▸ **TESTO**:
Il simbolo della triplice cinta è ampiamente diffuso, dai graffiti rupestri della Val Camonica ai chiostri di mezza Europa; i cavalieri Templari lo graffiarono sui muri durante la loro prigionia nel castello di Chinon.

È uno di quei simboli atavici, che precedono il (e forse alludono al) cristianesimo. L’uomo. Il cosmo. Dio. Oppure: la terra, il cielo, Dio. Tutti gli infiniti riverberi che hanno l’esistenza dell’uomo e la Salvezza di Cristo.

La triplice cinta è, ovviamente, anche un recinto, un modo per sistemare in uno schema qualcosa di molto più grande.

Si tratta della triplice cinta del cuore, da custodire e donare, con estrema cautela e assoluta generosità, della mappa del mondo, che è uno strumento per orientarsi, volgersi ad Orientem, come avviene appunto nella liturgia cristiana, verso il sole-Cristo che sorge: una traccia per procedere nel pellegrinaggio delle  nostre esistenze, un modo per ridurre le infinite varianti, possibilità, organicità della vita e trasformarle in un sistema, un tracciato, un percorso, da qui a lì, dalla terra al Cielo, una chiusura di strade laterali, che è apertura verso l’alto. La triplice cinta, infine, è simbolo della Gerusalemme Celeste.

Il confine, il recinto, l’hortus conclusus. Cioè, monasticamente, il chiostro: uno spazio chiuso al mondo, ma aperto al Cielo e a Dio.

La via della natura e quella della Grazia s’intrecciano, la seconda presupponendo e superando la prima. Il cristianesimo è anche una religione cosmologica, orientata, incarnata. Non dimentica la direzione da cui sorge il sole, il valore del fuoco e dell’acqua, del vino e del pane, del sangue e della luce. Non perde il senso del corpo, l’istinto, la forza della passione, ma sa cavallerescamente domarli e orientarli. 
Non si tratta di scegliere se perdersi in una natura panica e senza limiti o di chiudersi a chiave e negarla del tutto, rinnegarla e umiliarla: al contrario. Nella liturgia la natura assume un ordine, un’origine e un fine, un disegno sensato che nobilita e redime anche l’organico, un disegno che chiaramente non potremmo vedere dal fondo di una corrente che ci trascina, ma solo dal baluardo di una vetta che ci innalza.

La triplice cinta come immagine della Gerusalemme celeste, della nostra destinazione finale, la vera dimora in cui non ci sentiremo profughi, precari, esiliati.

▸ **ISTRUZIONI**:
(a) Nel testo sulla triplice cinta, dove graffiarono questo simbolo i cavalieri Templari durante la loro prigionia?
(b) Per favore, riproduci senza modifiche il passo del testo sulla triplice cinta che comincia con "È uno di quei" e finisce con "molto più grande.".

▸ **RACCOLTA DATI**:

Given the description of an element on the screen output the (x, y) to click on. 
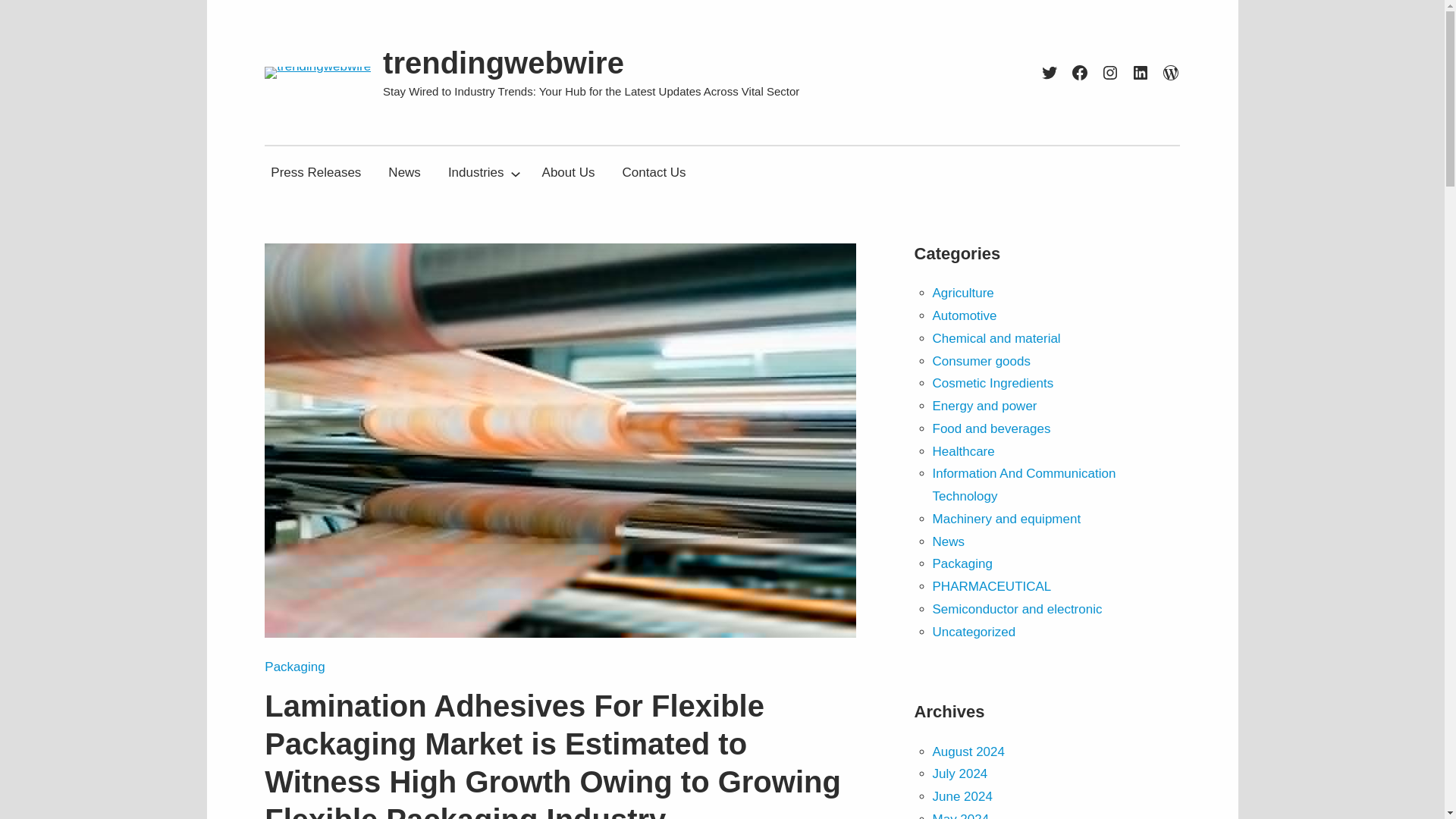
trendingwebwire (503, 62)
Packaging (294, 667)
Industries (476, 172)
Instagram (1109, 72)
Press Releases (315, 172)
Facebook (1079, 72)
WordPress (1170, 72)
Twitter (1049, 72)
Contact Us (654, 172)
About Us (568, 172)
Given the description of an element on the screen output the (x, y) to click on. 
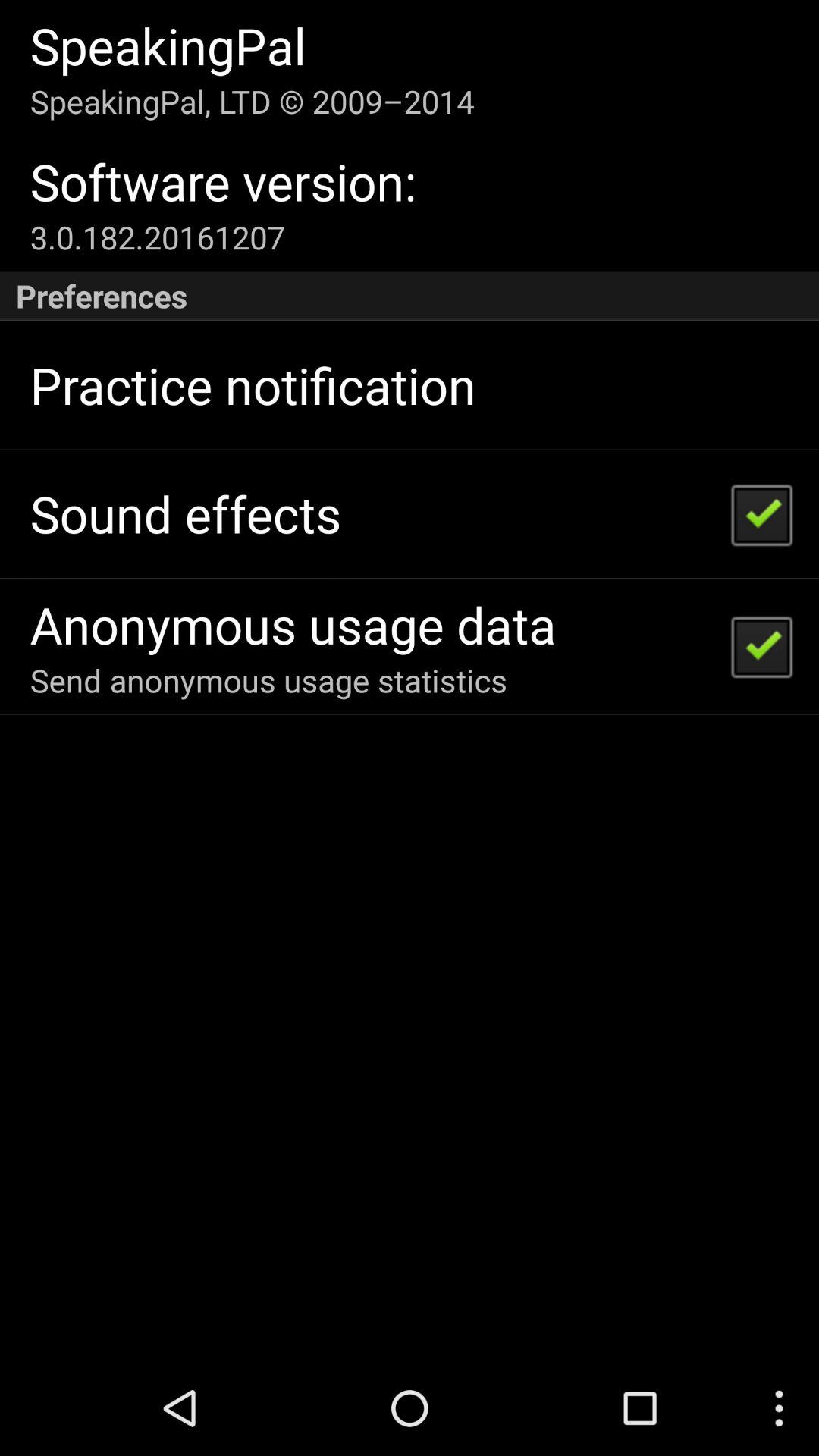
click on second check box (761, 646)
Given the description of an element on the screen output the (x, y) to click on. 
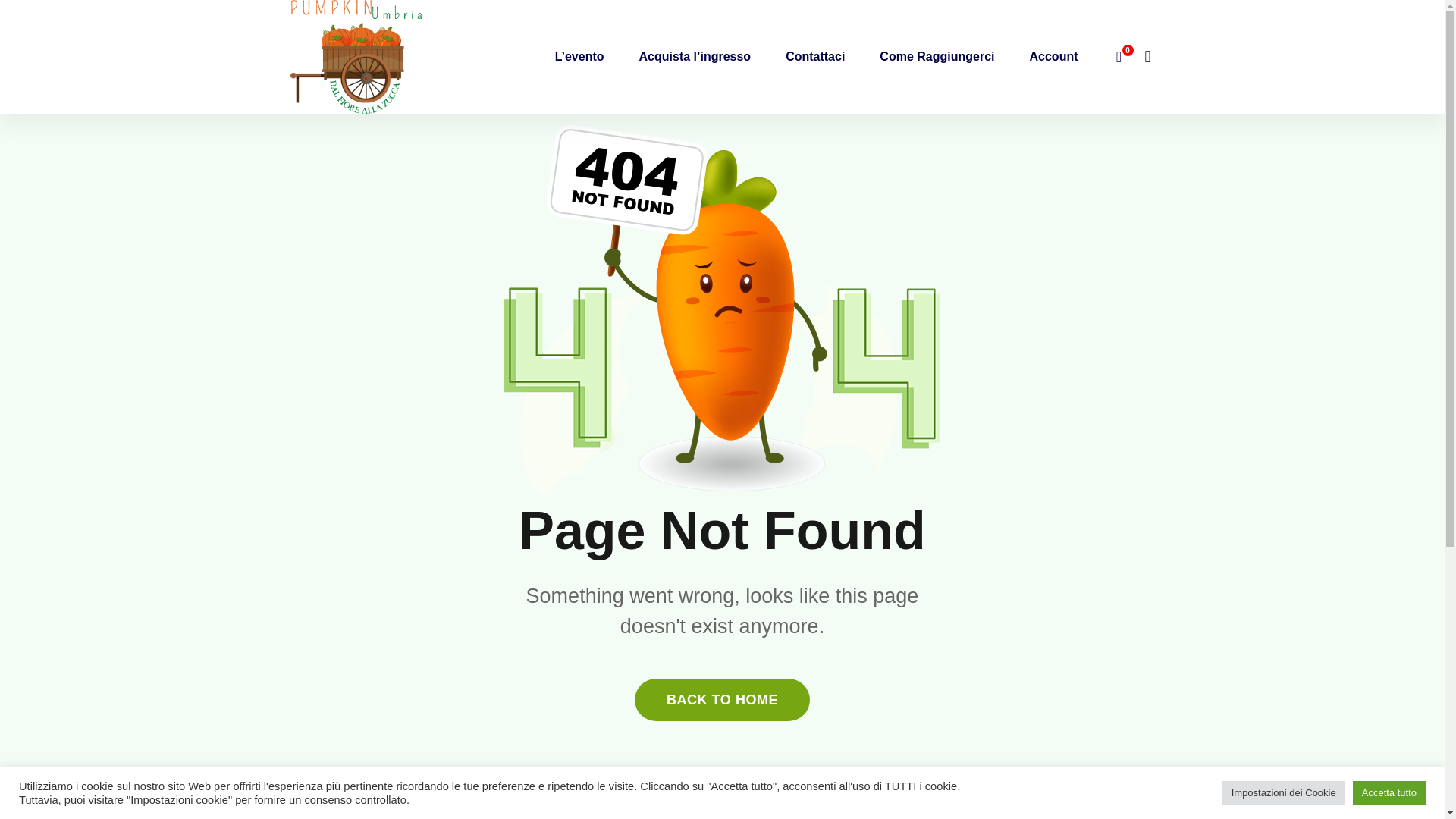
Impostazioni dei Cookie (1284, 792)
Come Raggiungerci (936, 56)
Pumpkin Umbria (355, 55)
Contattaci (814, 56)
BACK TO HOME (721, 699)
Account (1054, 56)
Accetta tutto (1388, 792)
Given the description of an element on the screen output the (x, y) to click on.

▸ **SOLUZIONI**:
(a) Sui muri del castello di Chinon.

(b)
È uno di quei simboli atavici, che precedono il (e forse alludono al) cristianesimo. L’uomo. Il cosmo. Dio. Oppure: la terra, il cielo, Dio. Tutti gli infiniti riverberi che hanno l’esistenza dell’uomo e la Salvezza di Cristo.

La triplice cinta è, ovviamente, anche un recinto, un modo per sistemare in uno schema qualcosa di molto più grande.